▶ Entries:
******************************
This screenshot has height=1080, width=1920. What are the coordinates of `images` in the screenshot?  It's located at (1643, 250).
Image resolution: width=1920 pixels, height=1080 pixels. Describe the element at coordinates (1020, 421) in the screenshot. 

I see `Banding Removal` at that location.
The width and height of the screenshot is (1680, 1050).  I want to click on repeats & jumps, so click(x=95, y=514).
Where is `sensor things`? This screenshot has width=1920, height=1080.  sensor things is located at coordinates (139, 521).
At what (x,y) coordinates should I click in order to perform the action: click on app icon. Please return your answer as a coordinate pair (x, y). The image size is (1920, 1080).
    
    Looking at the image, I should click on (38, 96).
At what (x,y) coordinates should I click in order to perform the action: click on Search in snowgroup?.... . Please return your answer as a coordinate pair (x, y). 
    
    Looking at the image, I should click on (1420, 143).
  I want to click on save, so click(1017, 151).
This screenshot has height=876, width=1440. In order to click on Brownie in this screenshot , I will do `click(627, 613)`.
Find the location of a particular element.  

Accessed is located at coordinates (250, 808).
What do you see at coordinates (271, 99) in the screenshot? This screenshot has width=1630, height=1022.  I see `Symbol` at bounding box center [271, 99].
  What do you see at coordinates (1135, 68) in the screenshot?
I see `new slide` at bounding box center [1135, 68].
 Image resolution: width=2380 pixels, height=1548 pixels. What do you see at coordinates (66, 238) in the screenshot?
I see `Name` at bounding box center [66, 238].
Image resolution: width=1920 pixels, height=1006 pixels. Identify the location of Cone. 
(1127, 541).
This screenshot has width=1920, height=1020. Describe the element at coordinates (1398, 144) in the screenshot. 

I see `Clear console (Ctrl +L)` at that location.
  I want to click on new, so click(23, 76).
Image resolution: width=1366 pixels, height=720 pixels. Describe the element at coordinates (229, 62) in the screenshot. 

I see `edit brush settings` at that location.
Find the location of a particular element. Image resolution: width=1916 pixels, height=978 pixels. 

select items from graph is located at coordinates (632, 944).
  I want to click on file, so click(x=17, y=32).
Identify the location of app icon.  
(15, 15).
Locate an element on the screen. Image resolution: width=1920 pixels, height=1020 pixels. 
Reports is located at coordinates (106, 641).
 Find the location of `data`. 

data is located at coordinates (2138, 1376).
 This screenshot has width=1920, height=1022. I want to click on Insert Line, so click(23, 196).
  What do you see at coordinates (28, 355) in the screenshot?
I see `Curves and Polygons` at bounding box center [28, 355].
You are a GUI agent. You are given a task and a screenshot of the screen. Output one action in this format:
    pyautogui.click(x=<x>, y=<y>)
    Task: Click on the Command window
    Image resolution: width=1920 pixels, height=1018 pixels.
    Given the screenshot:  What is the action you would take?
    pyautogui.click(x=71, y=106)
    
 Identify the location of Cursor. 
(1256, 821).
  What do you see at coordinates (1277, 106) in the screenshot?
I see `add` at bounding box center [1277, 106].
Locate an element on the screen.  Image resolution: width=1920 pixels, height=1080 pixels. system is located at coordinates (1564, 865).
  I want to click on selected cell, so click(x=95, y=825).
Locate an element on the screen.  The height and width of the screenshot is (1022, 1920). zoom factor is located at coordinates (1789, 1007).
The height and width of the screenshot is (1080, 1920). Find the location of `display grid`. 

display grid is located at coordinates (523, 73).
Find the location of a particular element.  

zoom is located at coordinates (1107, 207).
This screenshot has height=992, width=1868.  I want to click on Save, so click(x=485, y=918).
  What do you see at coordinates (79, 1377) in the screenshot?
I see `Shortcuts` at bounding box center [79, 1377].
******************************
▶ Given task: Return all of the records above verbatim, line for line, without any alteration.

▶ Written answer:
This screenshot has height=1080, width=1920. What are the coordinates of `images` in the screenshot?  It's located at (1643, 250).
Image resolution: width=1920 pixels, height=1080 pixels. Describe the element at coordinates (1020, 421) in the screenshot. 

I see `Banding Removal` at that location.
The width and height of the screenshot is (1680, 1050).  I want to click on repeats & jumps, so click(x=95, y=514).
Where is `sensor things`? This screenshot has width=1920, height=1080.  sensor things is located at coordinates (139, 521).
At what (x,y) coordinates should I click in order to perform the action: click on app icon. Please return your answer as a coordinate pair (x, y). The image size is (1920, 1080).
    
    Looking at the image, I should click on (38, 96).
At what (x,y) coordinates should I click in order to perform the action: click on Search in snowgroup?.... . Please return your answer as a coordinate pair (x, y). 
    
    Looking at the image, I should click on (1420, 143).
  I want to click on save, so click(1017, 151).
This screenshot has height=876, width=1440. In order to click on Brownie in this screenshot , I will do `click(627, 613)`.
Find the location of a particular element.  

Accessed is located at coordinates (250, 808).
What do you see at coordinates (271, 99) in the screenshot? This screenshot has width=1630, height=1022.  I see `Symbol` at bounding box center [271, 99].
  What do you see at coordinates (1135, 68) in the screenshot?
I see `new slide` at bounding box center [1135, 68].
 Image resolution: width=2380 pixels, height=1548 pixels. What do you see at coordinates (66, 238) in the screenshot?
I see `Name` at bounding box center [66, 238].
Image resolution: width=1920 pixels, height=1006 pixels. Identify the location of Cone. 
(1127, 541).
This screenshot has width=1920, height=1020. Describe the element at coordinates (1398, 144) in the screenshot. 

I see `Clear console (Ctrl +L)` at that location.
  I want to click on new, so click(23, 76).
Image resolution: width=1366 pixels, height=720 pixels. Describe the element at coordinates (229, 62) in the screenshot. 

I see `edit brush settings` at that location.
Find the location of a particular element. Image resolution: width=1916 pixels, height=978 pixels. 

select items from graph is located at coordinates (632, 944).
  I want to click on file, so click(x=17, y=32).
Identify the location of app icon.  
(15, 15).
Locate an element on the screen. Image resolution: width=1920 pixels, height=1020 pixels. 
Reports is located at coordinates (106, 641).
 Find the location of `data`. 

data is located at coordinates (2138, 1376).
 This screenshot has width=1920, height=1022. I want to click on Insert Line, so click(23, 196).
  What do you see at coordinates (28, 355) in the screenshot?
I see `Curves and Polygons` at bounding box center [28, 355].
You are a GUI agent. You are given a task and a screenshot of the screen. Output one action in this format:
    pyautogui.click(x=<x>, y=<y>)
    Task: Click on the Command window
    Image resolution: width=1920 pixels, height=1018 pixels.
    Given the screenshot:  What is the action you would take?
    pyautogui.click(x=71, y=106)
    
 Identify the location of Cursor. 
(1256, 821).
  What do you see at coordinates (1277, 106) in the screenshot?
I see `add` at bounding box center [1277, 106].
Locate an element on the screen.  Image resolution: width=1920 pixels, height=1080 pixels. system is located at coordinates (1564, 865).
  I want to click on selected cell, so click(x=95, y=825).
Locate an element on the screen.  The height and width of the screenshot is (1022, 1920). zoom factor is located at coordinates (1789, 1007).
The height and width of the screenshot is (1080, 1920). Find the location of `display grid`. 

display grid is located at coordinates (523, 73).
Find the location of a particular element.  

zoom is located at coordinates (1107, 207).
This screenshot has height=992, width=1868.  I want to click on Save, so click(x=485, y=918).
  What do you see at coordinates (79, 1377) in the screenshot?
I see `Shortcuts` at bounding box center [79, 1377].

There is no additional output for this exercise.